The way to do it would be this: If a Chinese user tried to view a Web site outside China with political content, such as CNN.com, the address would be recognized by a filter program that screens out forbidden sites. The request would then be thrown away, with the user receiving a banal message: "Operation timed out."

Great, but China's leaders had a problem: The financial excitement of a wired China quickly led to a proliferation of eight major Internet service providers (ISPs) and four pipelines to the outside world. To force compliance with government objectives, to ensure that all pipes lead back to Rome, they needed the networking superpower, Cisco, to standardize the Chinese Internet and equip it with firewalls on a national scale.

According to the Chinese engineer, Cisco came through, developing a router device, integrator and firewall box specially designed for the government's telecom monopoly. Cisco also appears to have offered a significant initial discount in the price of the firewall boxes.

Cisco Gives Discount to Communist Oppressors

The Chinese engineer claimed that a similar Cisco product sold in the West could sell for as much as $50,000. At approximately $20,000 a box, China Telecom "bought many thousands" and IBM arranged for the "high-end" financing. Accordingly, in China "every firewall has Cisco routers.”

Robinson confirms: "Cisco made a killing. They are everywhere." All across China, as users searched for the forbidden Internet, operations timed out.

Cisco does not deny its success in China. Nor does it deny that it may have altered its products to suit the special needs of the Chinese "market" – a localization scheme the company avoided elsewhere in the world – but it categorically rejects any responsibility for how the government uses its firewall boxes.

Cisco's Motto: 'We Don't Care' David Zhou, a systems engineer manager at Cisco, Beijing, told me flat out: "We don't care about the [Chinese government's] rules. It's none of Cisco's business."

I replied that he has a point: It's not the gun but the way it's used, and how can a company that builds firewalls be expected to, well, not build firewalls?

Zhou relaxed, then confidently added that the capabilities of Cisco's routers can be used to intercept information and to conduct keyword searches: "We have the capability to look deeply into the packet." He admitted that Cisco is under the direct scrutiny of State Security, the Public Security Bureau, and the People's Liberation Army (PLA).

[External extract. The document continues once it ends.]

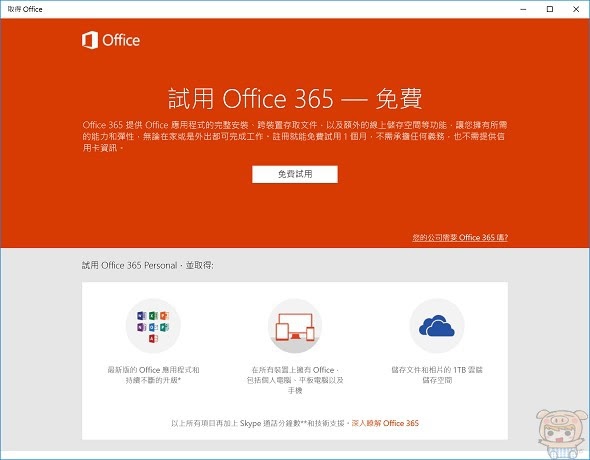
Task: Click the 試用 Office 365 Personal heading
Action: click(x=148, y=265)
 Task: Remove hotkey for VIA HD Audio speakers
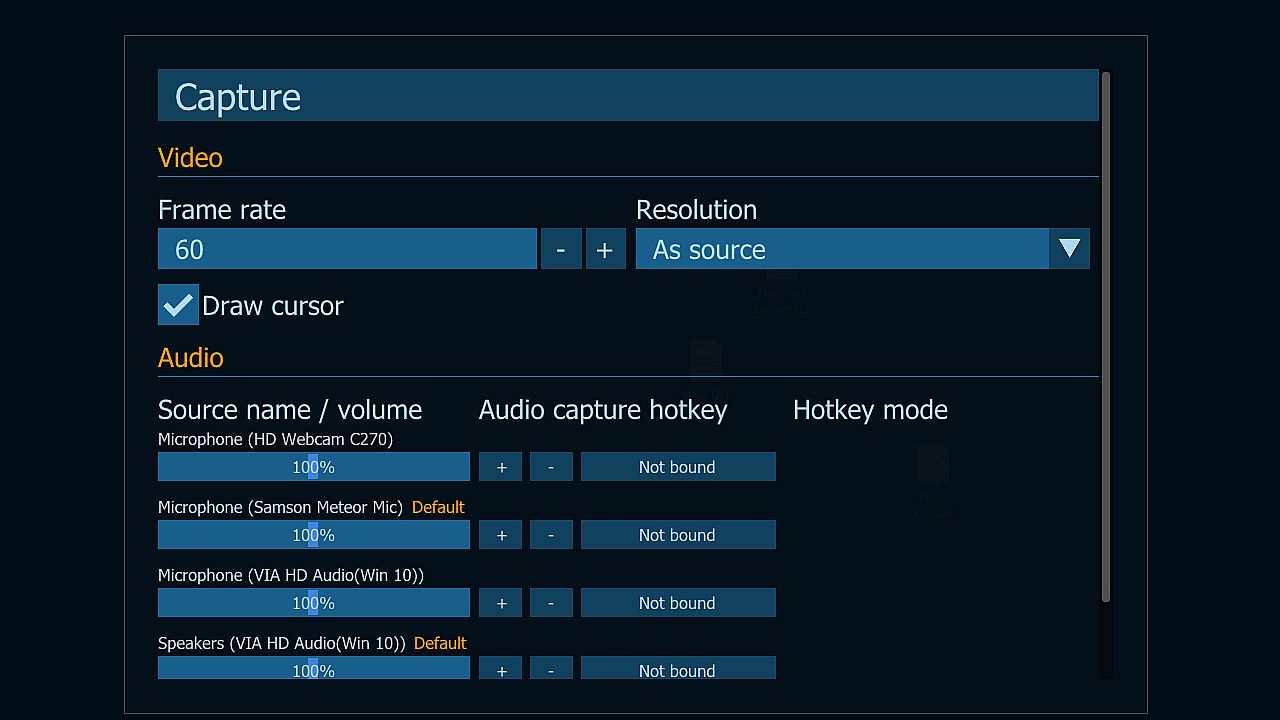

Does Cisco allow the PLA to look into packets? Zhou didn't know or wouldn't say.

But consider, for example, the arrest of veteran activist Chi Shouzhu last April. He was picked up in a crowded train station minutes after printing online materials promoting Chinese freedom.

Incidents such as this have mushroomed in China, suggesting that Cisco may not be the only one capable of looking deeply into the packets. In fact, Cisco's ability to thrive in China may well depend on cooperation with the Public Security Bureau and the PLA.

Cisco's firewall has proven to be far from foolproof. New sites on forbidden topics crop up daily, and with the proliferation of ISPs that just want more subscribers surfing, the lag time between updating the government's list of banned sites and implementation can be erratic. So Chinese security organs also needed to control the search engines through which new sites can be found.

This article, by Ethan Guttman, originally appeared in Weekly Standard. Purchased and reprinted with permission through Featurewell syndicate. Next: The role of Yahoo!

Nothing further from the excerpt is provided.